Louis Thébault-Yamaguchi 山口 瑠伊

Personal information
- Full name: Louis Takaji Julien Thébault-Yamaguchi
- Date of birth: 28 May 1998 (age 28)
- Place of birth: La Garenne-Colombes, France
- Height: 1.88 m (6 ft 2 in)
- Position: Goalkeeper

Team information
- Current team: Kawasaki Frontale
- Number: 1

Youth career
- FC Waseda
- 2011–2014: FC Tokyo
- 2014–2017: Lorient

Senior career*
- Years: Team / Apps / (Gls)
- 2017–2019: Extremadura B / 33 / (0)
- 2019–2020: Extremadura / 1 / (0)
- 2020–2021: Recreativo / 4 / (0)
- 2022–2023: Mito HollyHock / 63 / (0)
- 2024: Machida Zelvia / 0 / (0)
- 2024: → Kawasaki Frontale (loan) / 0 / (0)
- 2025–: Kawasaki Frontale / 40 / (0)

International career
- 2016: Japan U19 / 4 / (0)
- 2017: Japan U20 / 1 / (0)
- 2018–2019: Japan U23 / 4 / (0)

= Louis Yamaguchi =

Japanese footballer (born 1998)

Louis Takaji Julien Thébault-Yamaguchi (山口 瑠伊, born 28 May 1998) is a footballer who plays as a goalkeeper for J1 League club Kawasaki Frontale. Born in France, he is a former youth international for Japan.

==Club career==
Born in La Garenne-Colombes, Paris to a French father and a Japanese mother, Thébault-Yamaguchi moved to Tokyo at six months old, and returned to France at the age of 16, joining FC Lorient's youth setup. On 16 June 2017, after finishing his formation, he moved to Spanish Segunda División B side Extremadura UD, being initially assigned to the reserves.

Thébault-Yamaguchi made his professional debut on 3 September 2017, starting in a 1–0 Tercera División home lost against UD Montijo. He became a regular starter for the B-side during the following seasons, and ahead of the 2019–20 campaign, he was definitely promoted to the first team as a backup to Casto.

Thébault-Yamaguchi made his professional debut on 3 November 2019, starting in a 3–1 home loss against Girona FC in the Segunda División. He left the club in the following July, as his contract expired, and joined Recreativo de Huelva in the third division on 11 August.

After leaving Recreativo in July 2021, Thébault-Yamaguchi signed with J2 League club Mito HollyHock in January 2022. He made his club debut in a 2–1 loss to Thespakusatsu Gunma as the team's starting goalkeeper, replacing Shu Mogi.
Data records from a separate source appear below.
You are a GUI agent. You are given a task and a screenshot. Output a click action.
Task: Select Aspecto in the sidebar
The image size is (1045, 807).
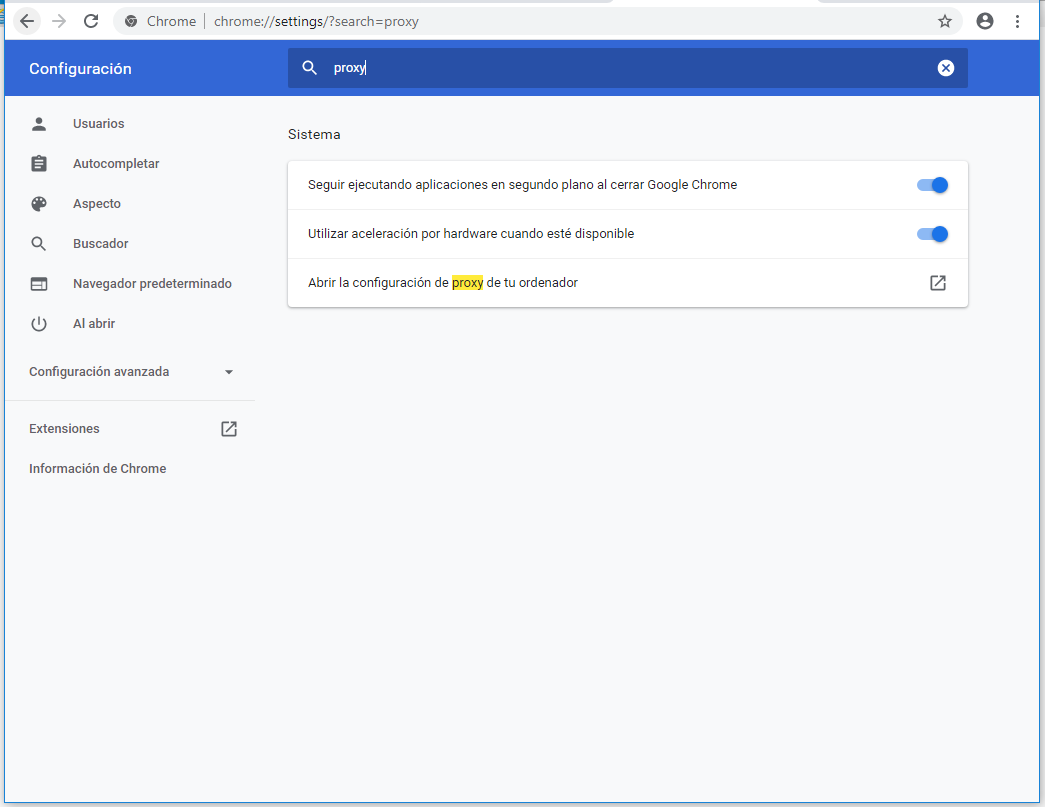click(97, 204)
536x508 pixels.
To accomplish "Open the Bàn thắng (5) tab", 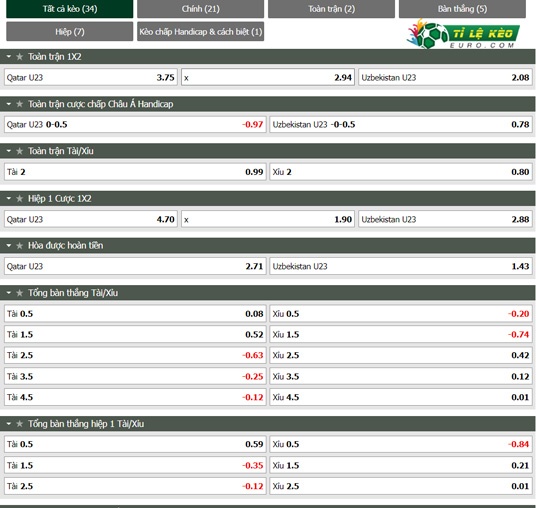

In January 2024, Thébault-Yamaguchi joined newly promoted J1 League club FC Machida Zelvia. He appeared in one match, a 1–1 (2–4) penalty shootout loss to the fifth-division University of Tsukuba team in the Emperor's Cup, before being sent on loan to Kawasaki Frontale. Yamaguchi made his club debut for Frontale in the J.League Cup quarter-finals, keeping a clean sheet in a 1-0 win against Ventforet Kofu.

In December, it was announced that Thébault-Yamaguchi would be permanently transferred to Kawasaki Frontale. He began Frontale's 2025 campaign as their starting goalkeeper, in the process making his J1 League and AFC Champions League debuts, which were both clean sheet victories. Yamaguchi kept his starting position throughout Frontale's run to the 2025 AFC Champions League Elite final, a 2–0 defeat to Al-Ahli.

==International career==
Yamaguchi represented Japan at under-19, under-20 and under-23 levels. He was a member of the Japanese squad at the 2017 FIFA U-20 World Cup, and the squad that finished runners-up in the 2019 Toulon Tournament.